When these sorts of things happen, one still has to go home everyday to enjoy the unhappiness it provides. He might go away as the door is free to open. But he simply can't. There exists an invisible bondage.
People have to have a home to be happy. Yet many people are not happy just because they have a home, many failed family relationships render a bitter home instead of a sweet one. People just have to put up with the bitter part, in order to maintain the home as it is, and let themselves be trapped in a confining unhappy space.
In the ancient times one builds himself and his family his own house, or hut, or shelter. Our forefathers came a long way from Africa to this part of the world to settle down. They created their homes with their own hands. This was what every single man was once supposed to be capable of doing. Nowadays in developed cities such capability has no place.

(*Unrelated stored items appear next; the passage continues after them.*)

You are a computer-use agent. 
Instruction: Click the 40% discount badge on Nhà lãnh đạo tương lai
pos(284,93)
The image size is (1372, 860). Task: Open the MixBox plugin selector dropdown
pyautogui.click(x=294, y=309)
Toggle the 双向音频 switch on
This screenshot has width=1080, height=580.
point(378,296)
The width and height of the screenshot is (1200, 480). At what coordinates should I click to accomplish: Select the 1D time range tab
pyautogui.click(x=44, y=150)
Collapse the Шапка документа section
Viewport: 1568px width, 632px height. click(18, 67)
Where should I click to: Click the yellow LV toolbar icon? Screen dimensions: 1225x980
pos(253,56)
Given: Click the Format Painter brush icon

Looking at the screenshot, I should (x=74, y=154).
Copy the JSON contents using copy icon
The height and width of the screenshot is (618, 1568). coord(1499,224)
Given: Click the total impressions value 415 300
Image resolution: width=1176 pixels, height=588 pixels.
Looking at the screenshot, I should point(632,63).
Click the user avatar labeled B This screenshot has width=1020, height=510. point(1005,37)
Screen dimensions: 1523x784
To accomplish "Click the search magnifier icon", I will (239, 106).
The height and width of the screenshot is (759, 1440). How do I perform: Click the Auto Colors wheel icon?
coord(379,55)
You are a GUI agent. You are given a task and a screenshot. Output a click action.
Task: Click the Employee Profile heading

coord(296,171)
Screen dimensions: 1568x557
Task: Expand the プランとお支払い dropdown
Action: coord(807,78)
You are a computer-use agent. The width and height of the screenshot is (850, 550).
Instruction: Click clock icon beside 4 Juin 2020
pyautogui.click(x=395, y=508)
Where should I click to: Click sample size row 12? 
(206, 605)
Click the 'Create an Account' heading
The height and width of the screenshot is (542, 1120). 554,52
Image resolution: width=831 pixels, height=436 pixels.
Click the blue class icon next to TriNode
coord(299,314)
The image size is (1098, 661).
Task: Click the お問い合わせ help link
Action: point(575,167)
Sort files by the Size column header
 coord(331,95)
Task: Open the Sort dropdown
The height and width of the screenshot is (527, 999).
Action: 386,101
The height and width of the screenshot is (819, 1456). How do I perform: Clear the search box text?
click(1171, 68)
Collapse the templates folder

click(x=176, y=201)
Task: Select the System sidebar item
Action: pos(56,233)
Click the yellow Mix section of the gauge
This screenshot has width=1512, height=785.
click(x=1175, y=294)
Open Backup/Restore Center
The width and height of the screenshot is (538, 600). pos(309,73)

I built myself a hut when I was a teenager, and called it my place for more than two years. It survived torrents from the sky, typhoons from the ocean, and two cold winters from Mother Nature. The winters were a bit colder than we are having now, I recall vividly that I had to add a fireplace to burn some charcoal to keep it warm inside. With a space of only roughly 2 metres by 1.5 metres by 2 metres, it just didn't take much charcoal to keep it warm. It must be a miracle however, that the tiny wooden hut hadn't caught fire, and the builder and owner hadn't died of carbon monoxide poisoning!
Before building the hut, I had even dug a small cave on the hillside. Amazingly it didn't collapse in the rains, but it got really wet as water dripped from the root tips of the vegetation on top of it all the time, so it was not inhabitable during the rainy season. Soon I deserted it because it didn't feel really good staying in there.
Many little American boys sleep in a tent for the first time in their courtyard to experience camping. When they hear an animal approaching in the middle of the night they abandon the tent and rush back to their cozy room.
Back then in my early teens I was yet to know anything about camping. To the best of my belief all places other than home just had to be hazardous and scary. Without a courtyard and a tent I never had the luxury of enjoying such funny experience. But I did do something that no other kids across the world would like to do. I once fixed in a tree a piece of timber from a used traditional coffin of Southern Chinese style found on a hillside used to be a cemetery, for lying down up there as an option of enjoying a hot sunny afternoon under the foliage during summer vacation. I didn't call it my place of course. I recalled no caterpillers came to disturb. I was very much afraid of caterpillers.
Now a local city kid simply can't do any of these sorts of naughty things in this over developed metropolis. The several hundred square kilometres of land mass have long been packed with monster buildings and fancy houses. What a boy can do is to urge his parents to choose some units in there, have the father written a cheque, and then move in with all his electronic games devices. And there are places nearby in which he can eat to get fat conveniently. And there are still places nearby in which he can have fun when he has had enough computer games. And there are extra places abroad to which he can fly for holidays and shopping with his family. His father just needs to make enough money by doing what he is good at, like speculating in flats and stocks.
If the father goes well with his speculating, the boy will soon have a second home and even a third home without doing anything but being lazy.
I was unfortunate, without a successful father, I had to build myself a second home when I was a teenager. Now a poor old wildlander though I might be, I have a mobile shanty as my second home. I can always choose a scenic spot of greenery to set it up and call it my temporary place.